# Task prompt
Reproduce the lines word for word, starting at the line that contains "Switch chart to 30m interval" and stopping after the line that contains "point(232,215)". Omit the pictures.

# Material shown
* * * * * * *
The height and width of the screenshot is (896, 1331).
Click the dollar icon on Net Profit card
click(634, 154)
* * * * * * *
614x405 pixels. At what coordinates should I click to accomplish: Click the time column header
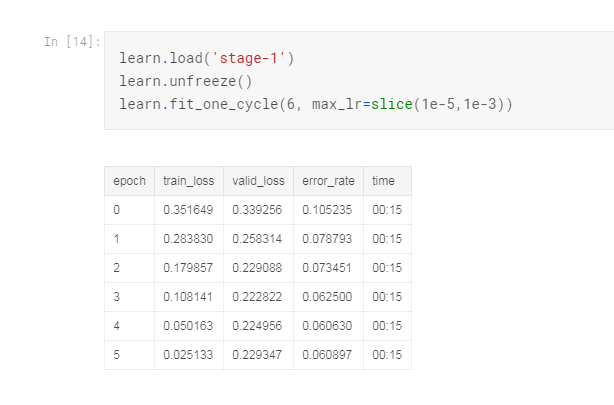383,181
* * * * * * *
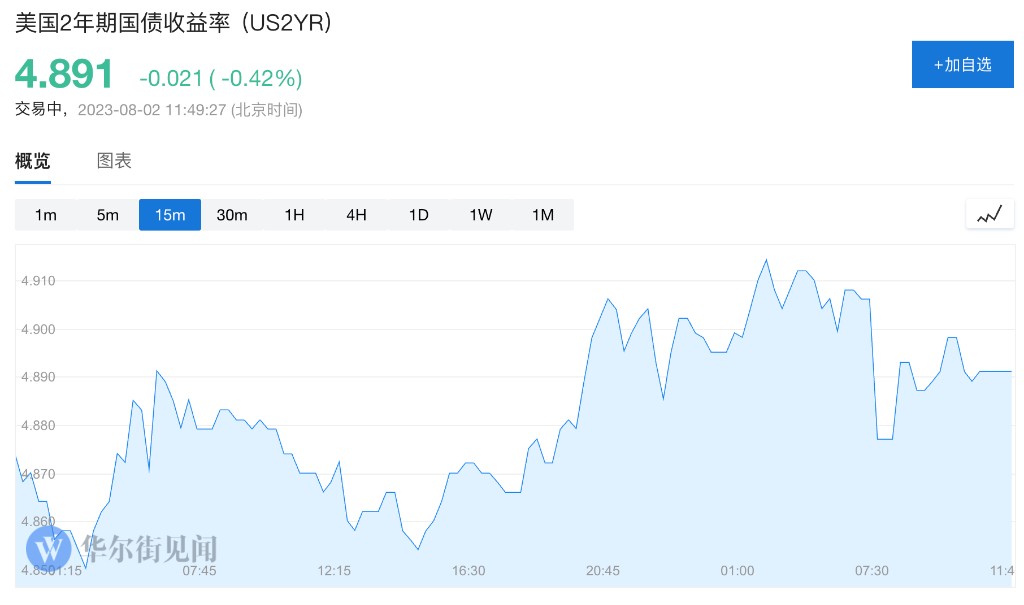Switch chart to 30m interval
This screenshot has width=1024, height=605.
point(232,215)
* * * * * * *
# Exercise answer
Switch chart to 30m interval
This screenshot has width=1024, height=605.
point(232,215)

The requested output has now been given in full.